Your answer must be the line containing "Select the blue 10 moving average legend" and each following line to the end of the listing below, copied exactly, with pictures removed and nothing added.

::::::::::

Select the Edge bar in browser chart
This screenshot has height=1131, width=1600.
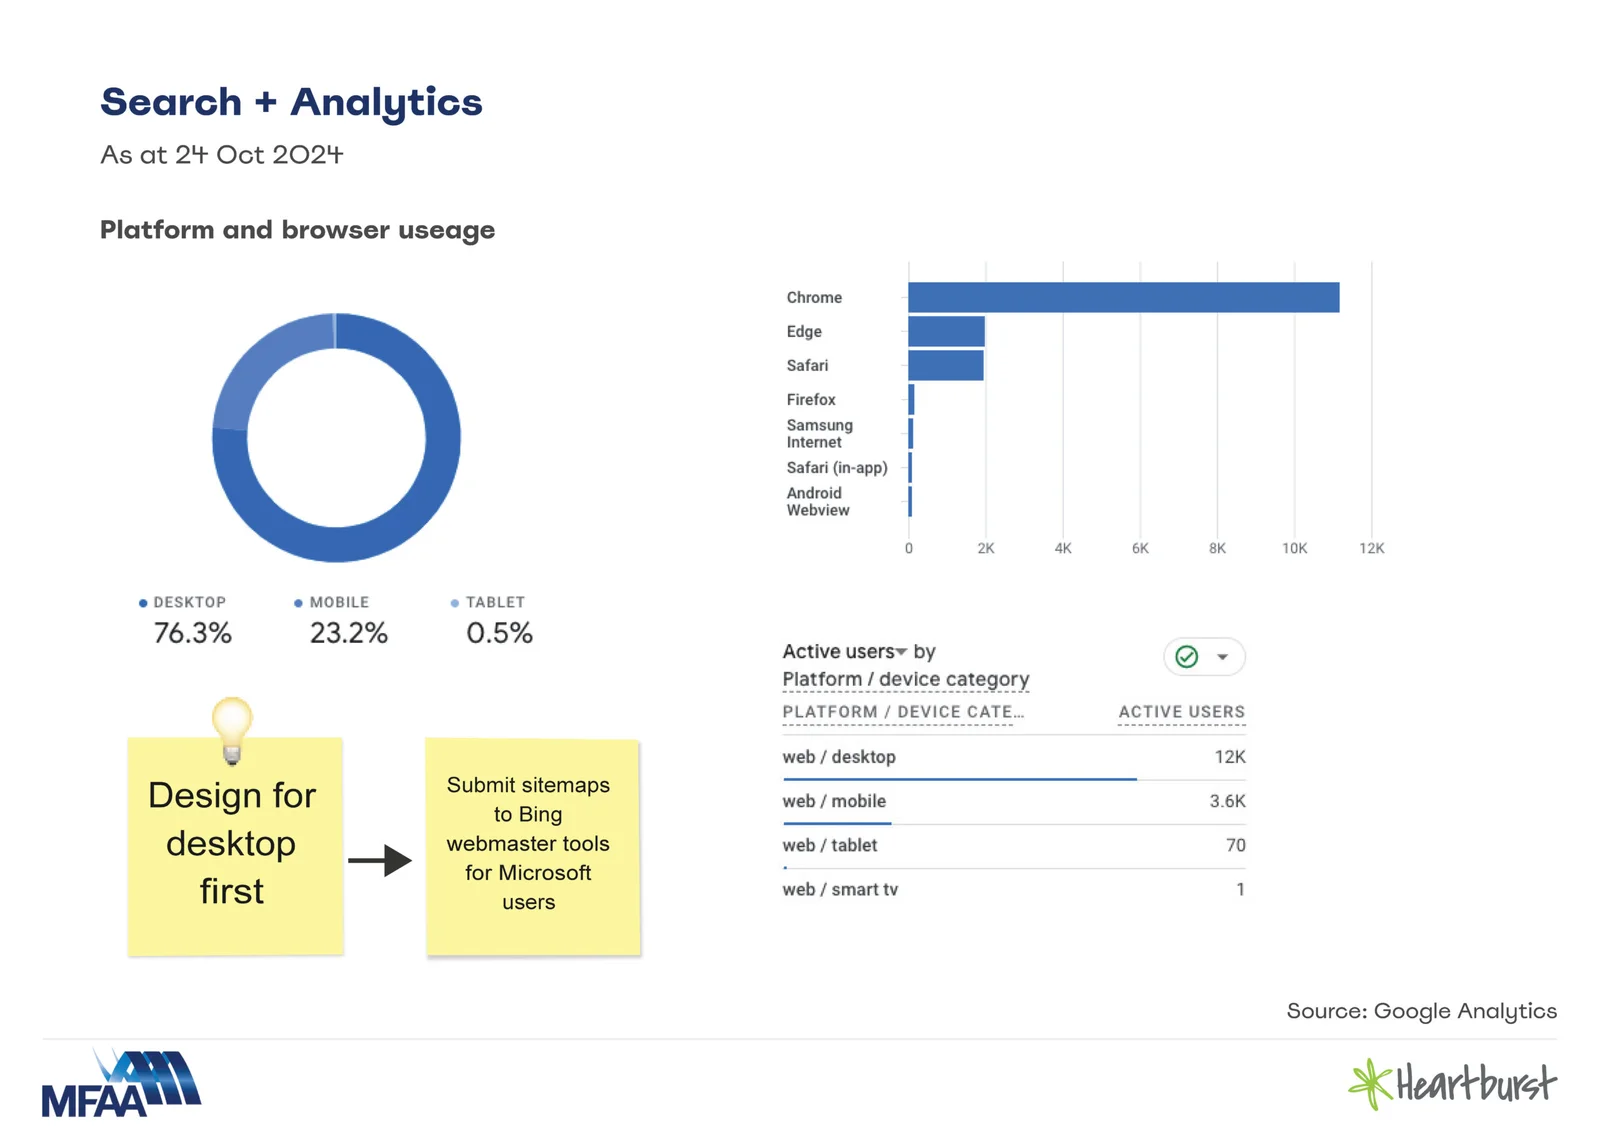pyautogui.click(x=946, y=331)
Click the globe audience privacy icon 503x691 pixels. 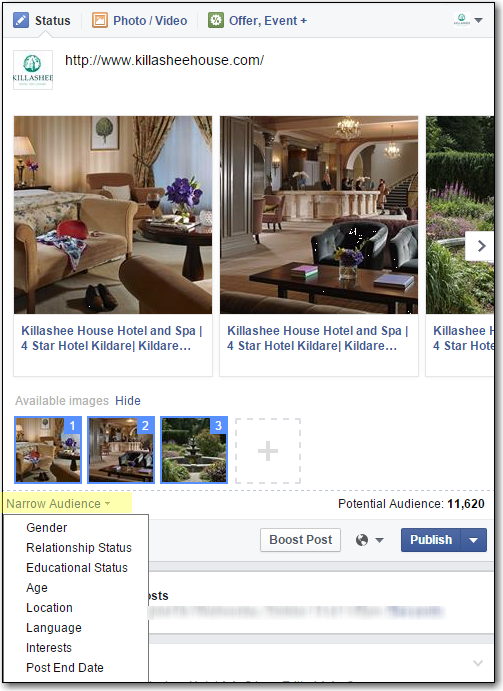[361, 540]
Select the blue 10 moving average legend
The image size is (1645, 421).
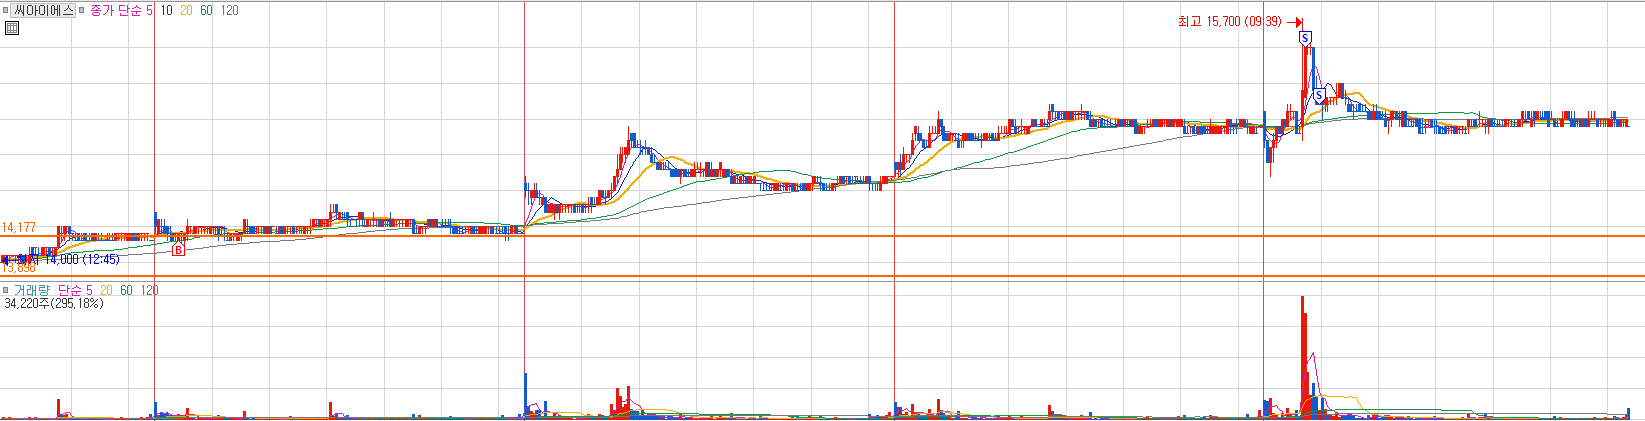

::::::::::

| Answer area |
Select the blue 10 moving average legend
The image size is (1645, 421).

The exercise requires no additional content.